*Problem to work on*.
Retyping all the entries exactly is the whole task.

*The records*.
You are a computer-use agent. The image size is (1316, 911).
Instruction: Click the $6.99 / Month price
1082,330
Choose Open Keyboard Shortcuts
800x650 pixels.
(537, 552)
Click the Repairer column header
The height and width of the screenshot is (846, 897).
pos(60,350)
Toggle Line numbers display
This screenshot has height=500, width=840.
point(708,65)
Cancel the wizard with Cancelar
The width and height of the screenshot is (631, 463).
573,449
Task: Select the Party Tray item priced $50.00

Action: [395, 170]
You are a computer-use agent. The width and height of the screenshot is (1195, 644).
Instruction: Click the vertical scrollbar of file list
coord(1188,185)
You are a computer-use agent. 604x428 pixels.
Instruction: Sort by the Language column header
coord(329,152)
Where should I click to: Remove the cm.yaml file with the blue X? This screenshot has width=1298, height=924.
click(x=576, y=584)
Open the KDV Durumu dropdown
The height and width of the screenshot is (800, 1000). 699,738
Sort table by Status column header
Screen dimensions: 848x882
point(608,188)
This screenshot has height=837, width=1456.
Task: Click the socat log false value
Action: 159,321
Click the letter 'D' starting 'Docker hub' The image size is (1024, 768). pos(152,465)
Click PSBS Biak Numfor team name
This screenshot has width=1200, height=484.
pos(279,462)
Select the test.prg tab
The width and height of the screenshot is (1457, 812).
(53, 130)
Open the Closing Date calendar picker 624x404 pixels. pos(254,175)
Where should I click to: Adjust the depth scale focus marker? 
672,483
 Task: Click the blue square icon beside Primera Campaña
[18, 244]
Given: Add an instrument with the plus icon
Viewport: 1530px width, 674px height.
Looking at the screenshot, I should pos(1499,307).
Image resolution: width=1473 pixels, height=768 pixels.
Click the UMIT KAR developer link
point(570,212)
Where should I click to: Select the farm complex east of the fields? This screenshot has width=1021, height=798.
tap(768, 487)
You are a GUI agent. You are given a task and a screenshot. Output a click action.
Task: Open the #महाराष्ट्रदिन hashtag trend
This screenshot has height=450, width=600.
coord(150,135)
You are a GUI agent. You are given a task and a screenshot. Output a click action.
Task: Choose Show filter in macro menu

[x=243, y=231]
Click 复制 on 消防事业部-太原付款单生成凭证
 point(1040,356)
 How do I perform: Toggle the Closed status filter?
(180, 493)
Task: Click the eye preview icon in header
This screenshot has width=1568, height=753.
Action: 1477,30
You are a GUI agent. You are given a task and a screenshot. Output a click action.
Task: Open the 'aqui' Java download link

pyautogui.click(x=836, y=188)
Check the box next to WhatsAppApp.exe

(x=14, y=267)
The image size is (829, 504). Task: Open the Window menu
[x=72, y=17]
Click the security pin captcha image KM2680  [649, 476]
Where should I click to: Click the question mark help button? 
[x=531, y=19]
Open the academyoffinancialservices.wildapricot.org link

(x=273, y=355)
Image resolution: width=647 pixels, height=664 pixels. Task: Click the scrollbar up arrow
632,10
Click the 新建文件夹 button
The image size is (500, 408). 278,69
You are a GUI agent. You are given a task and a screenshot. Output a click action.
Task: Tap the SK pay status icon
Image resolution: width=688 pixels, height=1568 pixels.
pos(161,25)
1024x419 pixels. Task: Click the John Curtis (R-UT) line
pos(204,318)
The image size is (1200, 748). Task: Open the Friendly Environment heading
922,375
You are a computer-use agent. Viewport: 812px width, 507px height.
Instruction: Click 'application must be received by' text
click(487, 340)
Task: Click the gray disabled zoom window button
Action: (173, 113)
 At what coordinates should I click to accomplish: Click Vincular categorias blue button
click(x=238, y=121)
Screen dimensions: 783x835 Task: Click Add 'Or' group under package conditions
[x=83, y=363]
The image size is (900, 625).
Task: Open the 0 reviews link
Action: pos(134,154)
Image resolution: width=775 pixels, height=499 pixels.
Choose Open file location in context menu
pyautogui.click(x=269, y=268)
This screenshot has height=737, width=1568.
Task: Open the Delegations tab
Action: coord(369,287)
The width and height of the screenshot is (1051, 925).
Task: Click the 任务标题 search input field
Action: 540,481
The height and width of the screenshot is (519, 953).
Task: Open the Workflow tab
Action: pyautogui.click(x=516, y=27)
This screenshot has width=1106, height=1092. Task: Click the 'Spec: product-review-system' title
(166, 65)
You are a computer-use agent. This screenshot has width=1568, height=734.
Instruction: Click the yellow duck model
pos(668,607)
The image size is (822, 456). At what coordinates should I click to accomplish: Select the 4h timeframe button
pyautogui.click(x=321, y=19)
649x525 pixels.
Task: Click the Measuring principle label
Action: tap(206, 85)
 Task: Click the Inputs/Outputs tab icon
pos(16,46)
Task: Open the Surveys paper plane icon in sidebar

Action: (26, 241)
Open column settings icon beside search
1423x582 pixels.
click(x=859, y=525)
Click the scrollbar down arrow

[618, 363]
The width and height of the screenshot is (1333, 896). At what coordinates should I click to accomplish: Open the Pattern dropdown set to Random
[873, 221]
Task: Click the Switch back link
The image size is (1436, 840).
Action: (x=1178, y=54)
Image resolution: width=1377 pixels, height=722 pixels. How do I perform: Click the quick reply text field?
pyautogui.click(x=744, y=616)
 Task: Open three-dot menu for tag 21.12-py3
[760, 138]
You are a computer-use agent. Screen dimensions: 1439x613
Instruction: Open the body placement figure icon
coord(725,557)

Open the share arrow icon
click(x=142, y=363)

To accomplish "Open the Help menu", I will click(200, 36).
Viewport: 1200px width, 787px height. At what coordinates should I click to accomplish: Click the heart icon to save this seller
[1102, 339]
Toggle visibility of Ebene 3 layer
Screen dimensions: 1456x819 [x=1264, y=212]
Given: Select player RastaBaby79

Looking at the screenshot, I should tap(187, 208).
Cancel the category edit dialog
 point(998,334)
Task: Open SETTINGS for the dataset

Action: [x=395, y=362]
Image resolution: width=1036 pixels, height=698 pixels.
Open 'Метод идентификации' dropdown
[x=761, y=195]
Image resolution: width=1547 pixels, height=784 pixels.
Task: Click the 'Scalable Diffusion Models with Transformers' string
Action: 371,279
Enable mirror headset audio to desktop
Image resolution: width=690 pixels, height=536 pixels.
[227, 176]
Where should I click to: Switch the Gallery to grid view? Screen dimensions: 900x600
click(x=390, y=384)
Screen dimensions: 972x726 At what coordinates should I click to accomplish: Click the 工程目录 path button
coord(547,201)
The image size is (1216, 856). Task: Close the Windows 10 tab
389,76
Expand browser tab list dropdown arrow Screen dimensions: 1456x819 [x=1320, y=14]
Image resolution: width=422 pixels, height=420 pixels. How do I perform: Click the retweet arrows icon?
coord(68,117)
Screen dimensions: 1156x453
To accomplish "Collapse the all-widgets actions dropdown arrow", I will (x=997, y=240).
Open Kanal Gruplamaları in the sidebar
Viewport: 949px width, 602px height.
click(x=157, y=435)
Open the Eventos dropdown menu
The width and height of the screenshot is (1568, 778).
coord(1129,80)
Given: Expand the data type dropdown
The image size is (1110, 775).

*Result for this exercise*.
You are a computer-use agent. The image size is (1316, 911).
Instruction: Click the $6.99 / Month price
1082,330
Choose Open Keyboard Shortcuts
800x650 pixels.
(537, 552)
Click the Repairer column header
The height and width of the screenshot is (846, 897).
pos(60,350)
Toggle Line numbers display
This screenshot has height=500, width=840.
point(708,65)
Cancel the wizard with Cancelar
The width and height of the screenshot is (631, 463).
573,449
Task: Select the Party Tray item priced $50.00

Action: [395, 170]
You are a computer-use agent. The width and height of the screenshot is (1195, 644).
Instruction: Click the vertical scrollbar of file list
coord(1188,185)
You are a computer-use agent. 604x428 pixels.
Instruction: Sort by the Language column header
coord(329,152)
Where should I click to: Remove the cm.yaml file with the blue X? This screenshot has width=1298, height=924.
click(x=576, y=584)
Open the KDV Durumu dropdown
The height and width of the screenshot is (800, 1000). 699,738
Sort table by Status column header
Screen dimensions: 848x882
point(608,188)
This screenshot has height=837, width=1456.
Task: Click the socat log false value
Action: 159,321
Click the letter 'D' starting 'Docker hub' The image size is (1024, 768). pos(152,465)
Click PSBS Biak Numfor team name
This screenshot has width=1200, height=484.
pos(279,462)
Select the test.prg tab
The width and height of the screenshot is (1457, 812).
(53, 130)
Open the Closing Date calendar picker 624x404 pixels. pos(254,175)
Where should I click to: Adjust the depth scale focus marker? 
672,483
 Task: Click the blue square icon beside Primera Campaña
[18, 244]
Given: Add an instrument with the plus icon
Viewport: 1530px width, 674px height.
Looking at the screenshot, I should pos(1499,307).
Image resolution: width=1473 pixels, height=768 pixels.
Click the UMIT KAR developer link
point(570,212)
Where should I click to: Select the farm complex east of the fields? This screenshot has width=1021, height=798.
tap(768, 487)
You are a GUI agent. You are given a task and a screenshot. Output a click action.
Task: Open the #महाराष्ट्रदिन hashtag trend
This screenshot has height=450, width=600.
coord(150,135)
You are a GUI agent. You are given a task and a screenshot. Output a click action.
Task: Choose Show filter in macro menu

[x=243, y=231]
Click 复制 on 消防事业部-太原付款单生成凭证
 point(1040,356)
 How do I perform: Toggle the Closed status filter?
(180, 493)
Task: Click the eye preview icon in header
This screenshot has width=1568, height=753.
Action: 1477,30
You are a GUI agent. You are given a task and a screenshot. Output a click action.
Task: Open the 'aqui' Java download link

pyautogui.click(x=836, y=188)
Check the box next to WhatsAppApp.exe

(x=14, y=267)
The image size is (829, 504). Task: Open the Window menu
[x=72, y=17]
Click the security pin captcha image KM2680  [649, 476]
Where should I click to: Click the question mark help button? 
[x=531, y=19]
Open the academyoffinancialservices.wildapricot.org link

(x=273, y=355)
Image resolution: width=647 pixels, height=664 pixels. Task: Click the scrollbar up arrow
632,10
Click the 新建文件夹 button
The image size is (500, 408). 278,69
You are a GUI agent. You are given a task and a screenshot. Output a click action.
Task: Tap the SK pay status icon
Image resolution: width=688 pixels, height=1568 pixels.
pos(161,25)
1024x419 pixels. Task: Click the John Curtis (R-UT) line
pos(204,318)
The image size is (1200, 748). Task: Open the Friendly Environment heading
922,375
You are a computer-use agent. Viewport: 812px width, 507px height.
Instruction: Click 'application must be received by' text
click(487, 340)
Task: Click the gray disabled zoom window button
Action: (173, 113)
 At what coordinates should I click to accomplish: Click Vincular categorias blue button
click(x=238, y=121)
Screen dimensions: 783x835 Task: Click Add 'Or' group under package conditions
[x=83, y=363]
The image size is (900, 625).
Task: Open the 0 reviews link
Action: pos(134,154)
Image resolution: width=775 pixels, height=499 pixels.
Choose Open file location in context menu
pyautogui.click(x=269, y=268)
This screenshot has height=737, width=1568.
Task: Open the Delegations tab
Action: coord(369,287)
The width and height of the screenshot is (1051, 925).
Task: Click the 任务标题 search input field
Action: 540,481
The height and width of the screenshot is (519, 953).
Task: Open the Workflow tab
Action: pyautogui.click(x=516, y=27)
This screenshot has width=1106, height=1092. Task: Click the 'Spec: product-review-system' title
(166, 65)
You are a computer-use agent. This screenshot has width=1568, height=734.
Instruction: Click the yellow duck model
pos(668,607)
The image size is (822, 456). At what coordinates should I click to accomplish: Select the 4h timeframe button
pyautogui.click(x=321, y=19)
649x525 pixels.
Task: Click the Measuring principle label
Action: tap(206, 85)
 Task: Click the Inputs/Outputs tab icon
pos(16,46)
Task: Open the Surveys paper plane icon in sidebar

Action: (26, 241)
Open column settings icon beside search
1423x582 pixels.
click(x=859, y=525)
Click the scrollbar down arrow

[618, 363]
The width and height of the screenshot is (1333, 896). At what coordinates should I click to accomplish: Open the Pattern dropdown set to Random
[873, 221]
Task: Click the Switch back link
The image size is (1436, 840).
Action: (x=1178, y=54)
Image resolution: width=1377 pixels, height=722 pixels. How do I perform: Click the quick reply text field?
pyautogui.click(x=744, y=616)
 Task: Open three-dot menu for tag 21.12-py3
[760, 138]
You are a computer-use agent. Screen dimensions: 1439x613
Instruction: Open the body placement figure icon
coord(725,557)

Open the share arrow icon
click(x=142, y=363)

To accomplish "Open the Help menu", I will click(200, 36).
Viewport: 1200px width, 787px height. At what coordinates should I click to accomplish: Click the heart icon to save this seller
[1102, 339]
Toggle visibility of Ebene 3 layer
Screen dimensions: 1456x819 [x=1264, y=212]
Given: Select player RastaBaby79

Looking at the screenshot, I should tap(187, 208).
Cancel the category edit dialog
 point(998,334)
Task: Open SETTINGS for the dataset

Action: [x=395, y=362]
Image resolution: width=1036 pixels, height=698 pixels.
Open 'Метод идентификации' dropdown
[x=761, y=195]
Image resolution: width=1547 pixels, height=784 pixels.
Task: Click the 'Scalable Diffusion Models with Transformers' string
Action: 371,279
Enable mirror headset audio to desktop
Image resolution: width=690 pixels, height=536 pixels.
[227, 176]
Where should I click to: Switch the Gallery to grid view? Screen dimensions: 900x600
click(x=390, y=384)
Screen dimensions: 972x726 At what coordinates should I click to accomplish: Click the 工程目录 path button
coord(547,201)
The image size is (1216, 856). Task: Close the Windows 10 tab
389,76
Expand browser tab list dropdown arrow Screen dimensions: 1456x819 [x=1320, y=14]
Image resolution: width=422 pixels, height=420 pixels. How do I perform: Click the retweet arrows icon?
coord(68,117)
Screen dimensions: 1156x453
To accomplish "Collapse the all-widgets actions dropdown arrow", I will (x=997, y=240).
Open Kanal Gruplamaları in the sidebar
Viewport: 949px width, 602px height.
click(x=157, y=435)
Open the Eventos dropdown menu
The width and height of the screenshot is (1568, 778).
coord(1129,80)
Given: Expand the data type dropdown
The image size is (1110, 775).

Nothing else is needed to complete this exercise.